Perante a ribeira e o atoleiro onde, sem milagre, a caminhada será impossível, subo para o terreno acima do caminho, prossigo pelo trilho que outros caminhantes foram marcando, de súbito encontro-me na ponta de uma ribanceira; consigo descer sem quedas nem entorses mas sentindo os ligamentos dos joelhos. Mau sinal… Mais adiante, a mesma coisa, em baixo tudo é água e pântano, trepo pela parede, avanço pelo terreno, aqui parece que inovei, não distingo marcas de passagens, de repente reparo que está vedado, ora catrâmbias, como é que vou daqui sair, voltar atrás nem pensar, o que andei está andado, não sei caminhar sobre as águas, além disso faz-se tarde, avanço portanto, cada vez mais longe, cada vez mais inquieta – até que avisto um buraco. Obrigada, Dona Raposa. Calha bem eu ser magra… Passo a mochila, prendo o cabelo, prendo as calças, faço um rasgão, salpico-me de lama, enfim… passou tudo. Uf! Limpo a cara, limpo as lentes… E avante, camarada.

Alguns quilómetros antes de Valença, junto a uma escola primária, um painel pede aos peregrinos que deixem a identidade e motivações para um trabalho sobre o Caminho de Santiago; escrevo duas páginas.

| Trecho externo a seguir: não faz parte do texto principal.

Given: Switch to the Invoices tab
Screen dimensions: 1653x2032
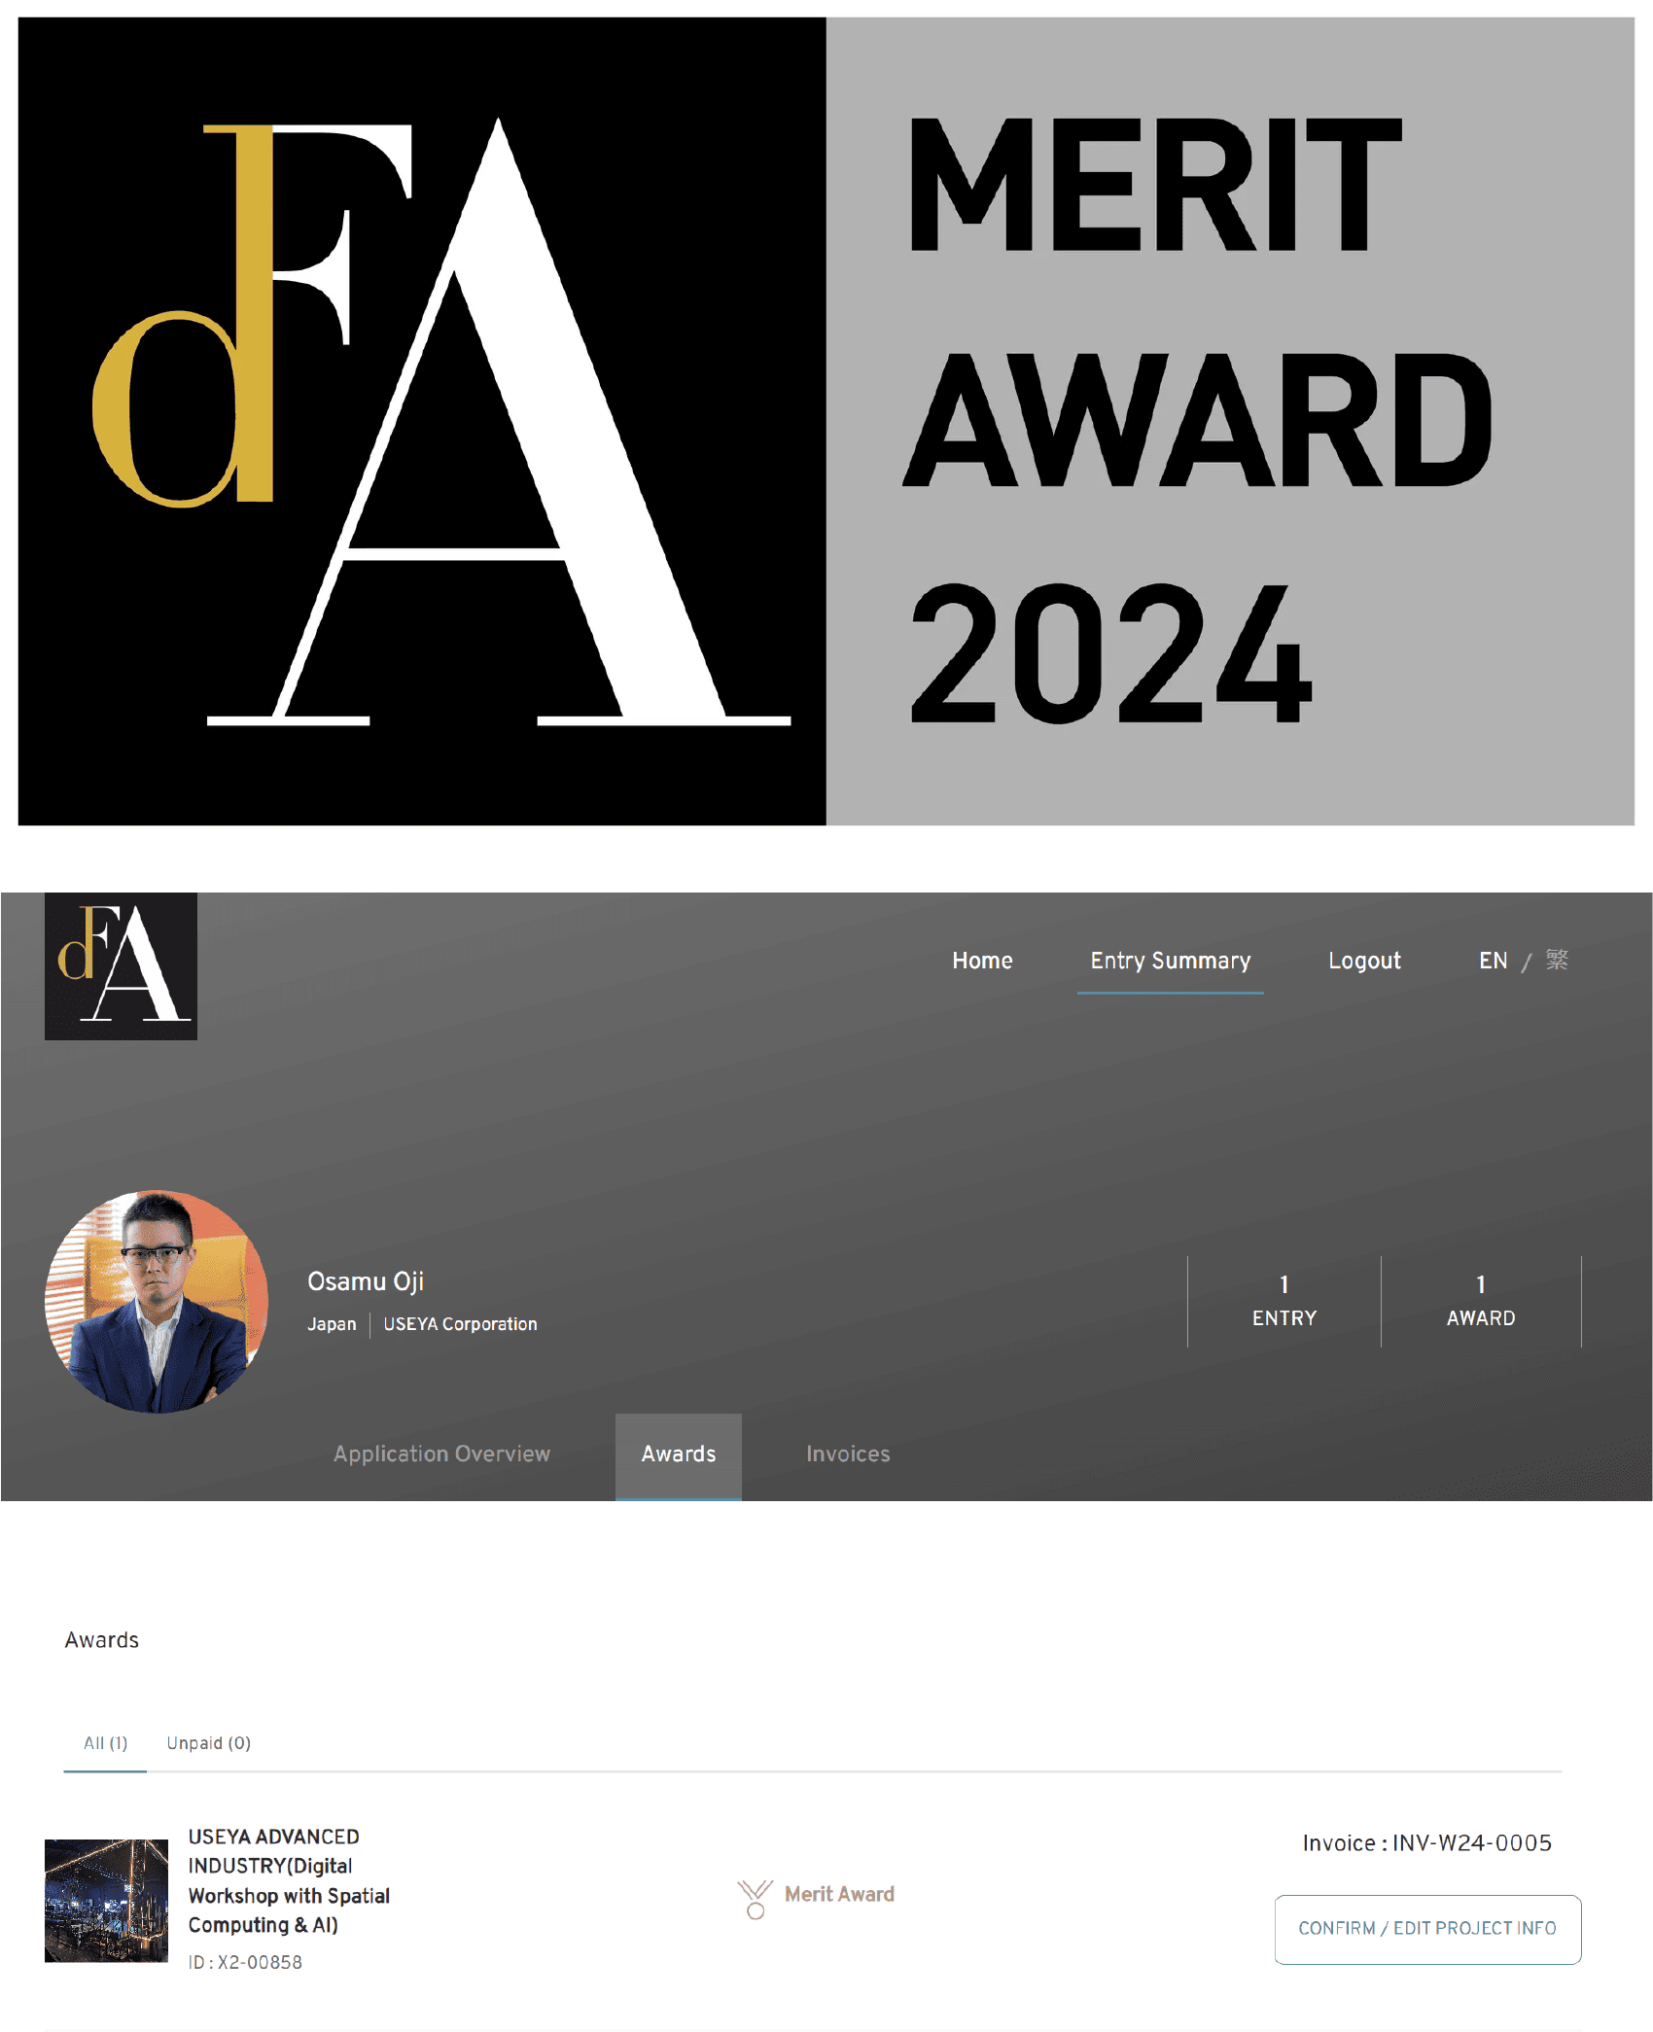Looking at the screenshot, I should click(x=848, y=1454).

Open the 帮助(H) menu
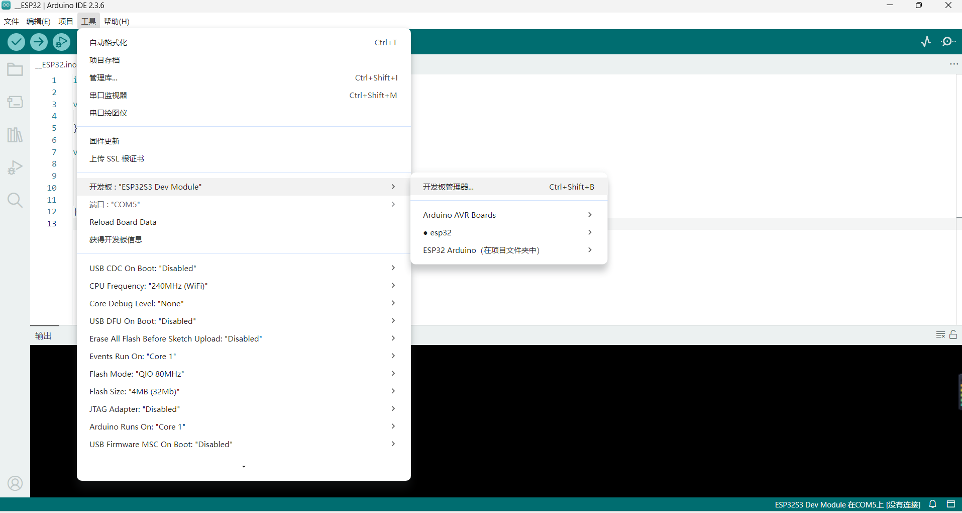point(117,21)
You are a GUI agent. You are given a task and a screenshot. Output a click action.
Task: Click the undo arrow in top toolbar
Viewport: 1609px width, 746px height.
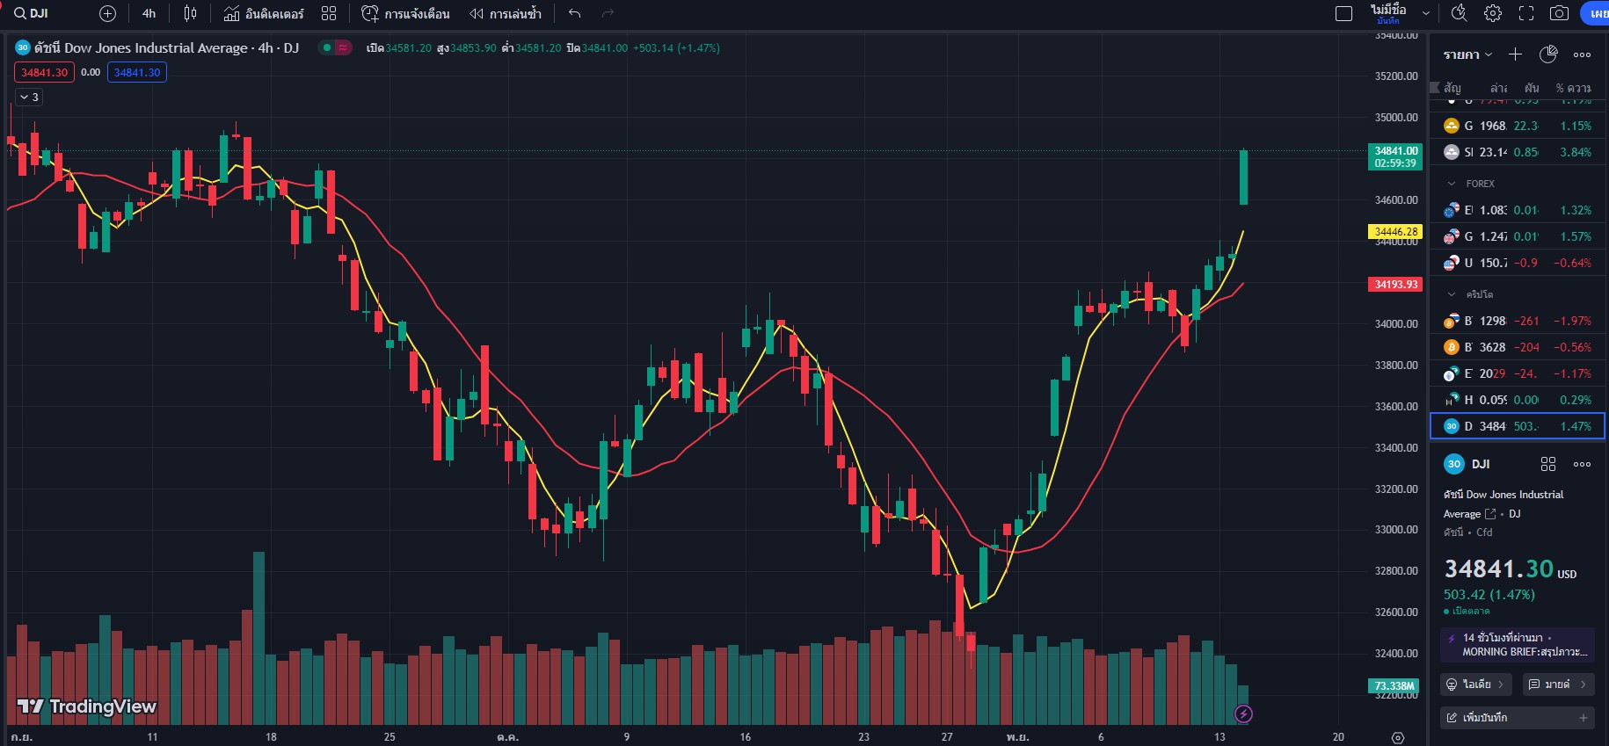click(575, 13)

Mais adiante, quase de noite, o homem está a lançar a linha, quando surjo atrapalha-se, prende-a nas silvas.

– Há peixes por aqui?

– Trutas…

(Só distingo um rego entre pedras.)

– E quando calha: lampreias!

(Estas caras e controladas, objeto provável da pesca.)

A partir de Arão os passos são dolorosos. Sento-me para comer as últimas laranjas, dissolver na boca um pedaço de chocolate… Um homem trava quando me vê.

– Já falta pouco… Bom caminho!

Avanço quinhentos metros. Volto a sentar-me. Mais um retângulo de chocolate. Cada passo exige um esforço descomunal e, quase a entrar em Valença, já me dói o joelho direito. É de noite quando alcanço o albergue. Nem dou a volta ao edifício, salto por cima do muro, poupo assim vários metros e, antes de me inscrever, iço-me ao dormitório: largo a mochila. Enfim… Cheguei!